When all is said and done, even sitting across his legs, the sweatshirt pools around her hips. He knows when she stands up that it will reach her knees. There’s something intimate and thrilling about knowing that even if she does go home tonight, she’s taking some physical, tangible part of him with her.
He traces his fingertips across her knuckles. Her skin is soft and smooth, and he knows that if he drew her hand to his lips, he’d be able to smell the floral hand lotion she rubs on every so often.
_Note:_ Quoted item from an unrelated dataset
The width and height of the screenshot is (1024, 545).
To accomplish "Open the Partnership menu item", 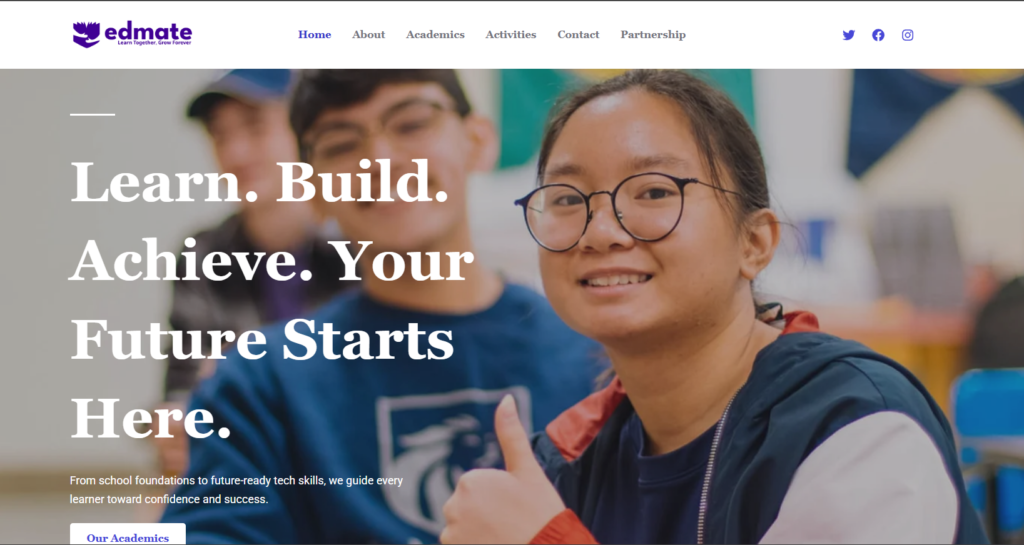I will pos(653,35).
“It’s been a good night,” he says quietly. It’s an out, if she wants it to be, the beginnings of a goodbye. Or, it can be an invitation to let the night run on between them and keep a good thing going.
The choice is hers.
“It has been. It always is.” Lucy snuggles back into him. “If I stay … I have to get up early to go home before shift.”
“I’ll make you coffee,” he offers. “Carpool?”
“Sure.” She wraps both of her arms around one of his, holding it against her chest. “Probably better than driving home tonight anyway. Y’know, because you say it’s so cold out.”
“Yeah,” Tim kicks one foot up onto the coffee table. They should go to bed soon, if Lucy is staying, but he doesn’t want to make her move just yet. He hasn’t actually checked the weather, knows that what passes for ‘cold’ in LA is hardly a breeze in other parts of the country.
But he can’t imagine anything warmer than this, wrapped up in comfort and devotion and love.
And Lucy.
Compared to this, whatever the temperature is beyond his front door?
Baby, it’s cold outside.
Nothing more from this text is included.